My point is, not all these things are human beings. Clearly ejaculated semen is human, but not a human being. I would argue that a live newborn baby is a human being.
“I don't think biology is any help to you here. Your question is fundamentally philosophical, not scientific.”
Philosophically we can define what a human being is. Once we have such a definition we can test this definition scientifically. We can biologically determine where, along the line from sperm and ova, through zygote, embryo, foetus, newborn, toddler, to teenager, where according to our philosophical definition, a being a human being starts in the reproductive cycle.
I would also argue that we can use science and biology to inform our philosophy and ethics. Philosophy and ethics do not work in a vacuum, they are influenced by the facts and fictions of the world, and science strives to bring facts to light.
I take your point.
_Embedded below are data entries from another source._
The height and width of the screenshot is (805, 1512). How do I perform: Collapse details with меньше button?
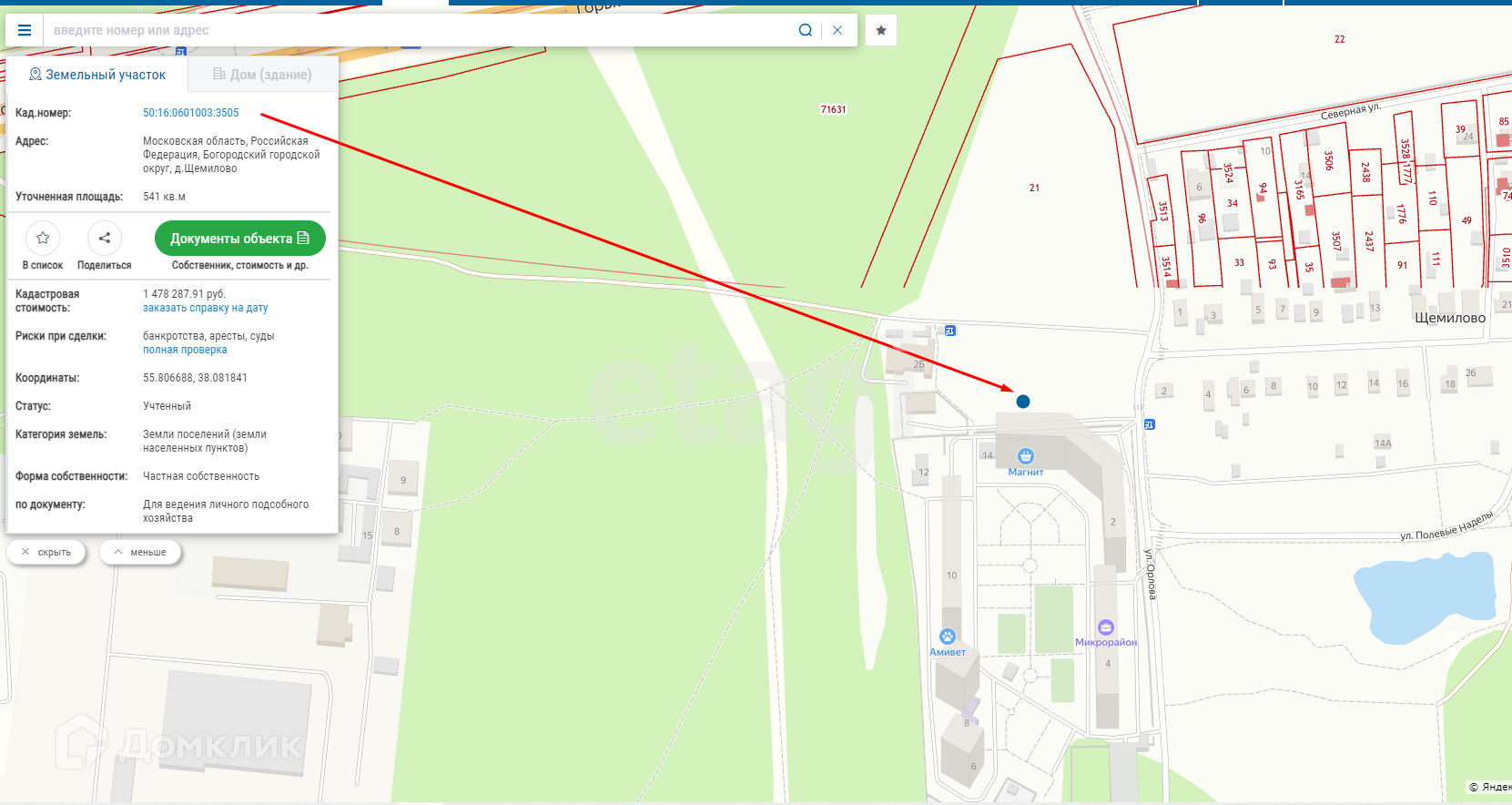(x=140, y=552)
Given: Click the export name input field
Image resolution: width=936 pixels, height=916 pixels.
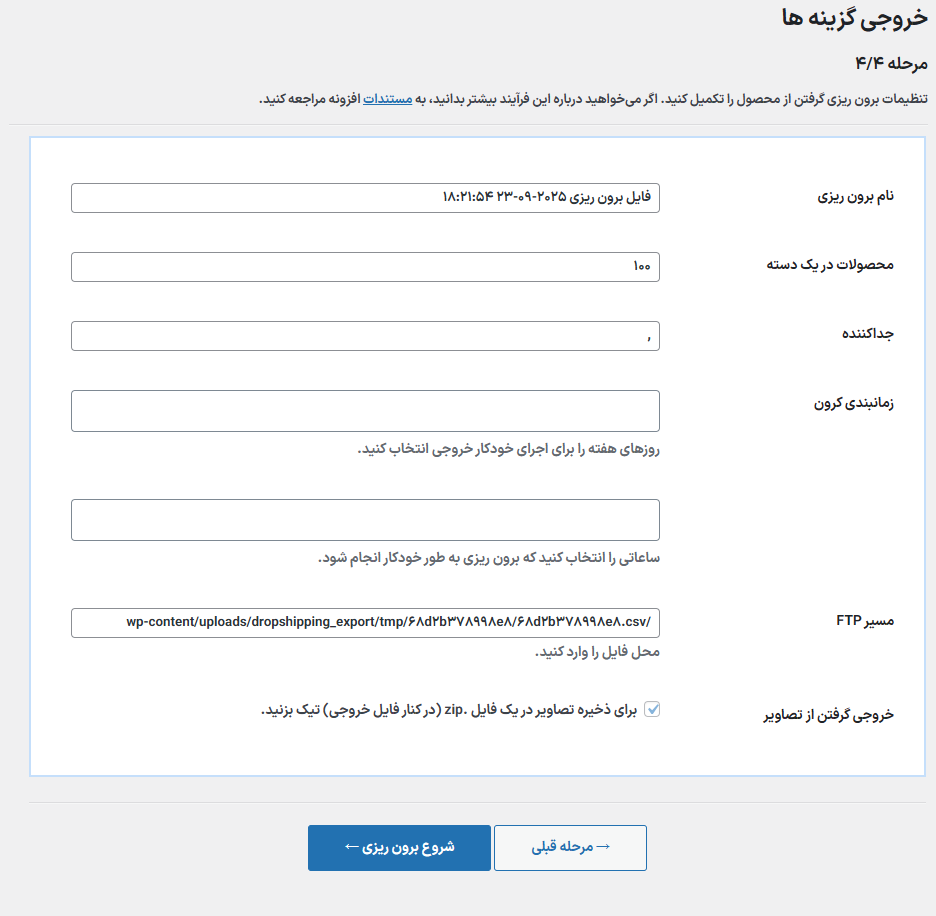Looking at the screenshot, I should click(x=365, y=198).
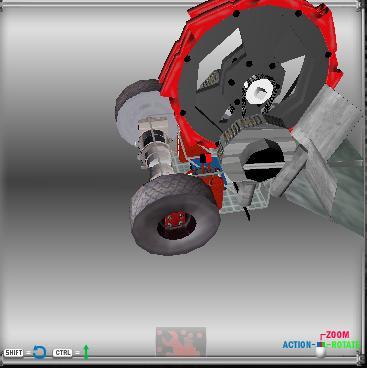Click the SHIFT key label

coord(14,353)
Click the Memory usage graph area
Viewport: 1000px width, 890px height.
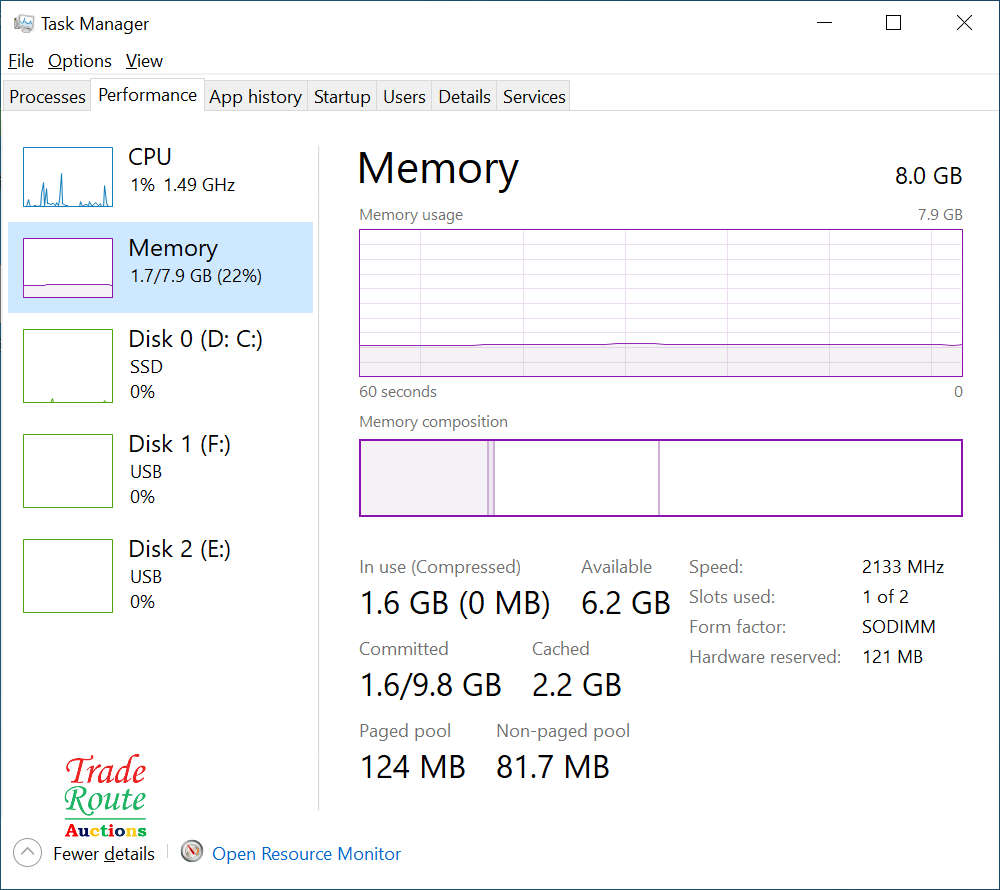point(661,303)
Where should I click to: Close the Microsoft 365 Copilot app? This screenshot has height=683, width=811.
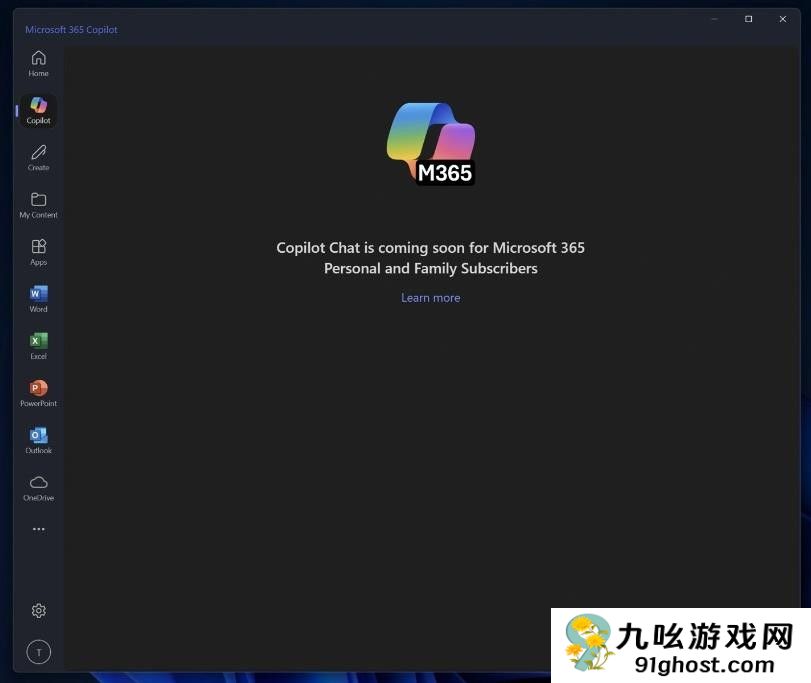pyautogui.click(x=783, y=18)

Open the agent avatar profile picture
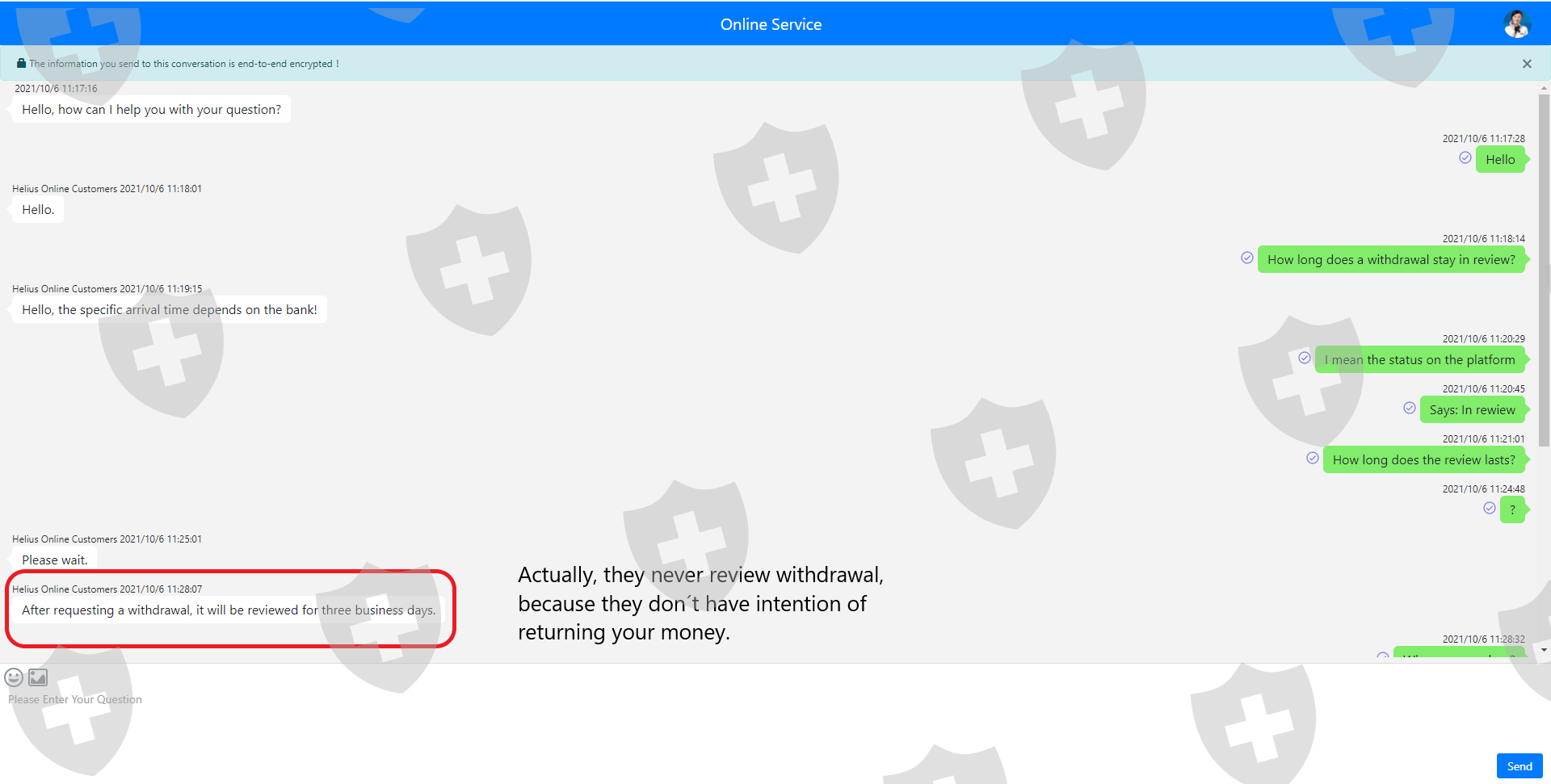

It’s important, though, to recognise where science can help us, and where it cannot.
You’re using the term “human being”. You don’t define the term, beyond saying that a full-term baby is a “human being”, but from the way in which you use it I think it’s fair to say that you use it to mean something like “a human individual which is developed to a point at which it is not ethical to abort it”.
That’s obviously a philosophical or moral concept, not a scientific one. Not only does the term have a fundamentally moral meaning – it tells us whether a particular act is ethical or not - but it also presupposes that the degree of respect to which a human individual is entitled depends on the state of its development, which itself is of course a moral claim.
Science can certainly illuminate this discussion by telling us how developed a particular human individual is, at least to some extent. If we claim that, say, an individual which can feel pain is a “human being” in this sense, then science can help to tell us at what stage of development it can feel pain, or at least it can identify a stage of development at which it cannot feel pain. But what science cannot do is to validate (or refute) the claim that an individual which feels pain is therefore a “human being” in the sense described.
From the moment of conception, science tells us that the fertilised ovum is a genetically unique living human individual, distinct from both its father and its mother. Science also tell us that at that moment it lacks any distinct organs, and that only at later stages - if it lives so long - will it acquire nerves, any cerebral function, the capacity to react to stimulus, instinct, volition, self-awareness, the capacity to breathe, the capacity to digest, vision, hearing, speech, the capacity to reason, to fall in love, to dream, to compose an opera, to watch reality television, etc.
But science has nothing to say about the moral significance of being a human individual, or of any subsequent developmental marker. Picking a particular capacity and saying that an entity needs to have that capacity in order to be a “human being”, in the sense in which I think you are use in the word, is a moral claim, not susceptible to any kind of scientific testing, validation or support.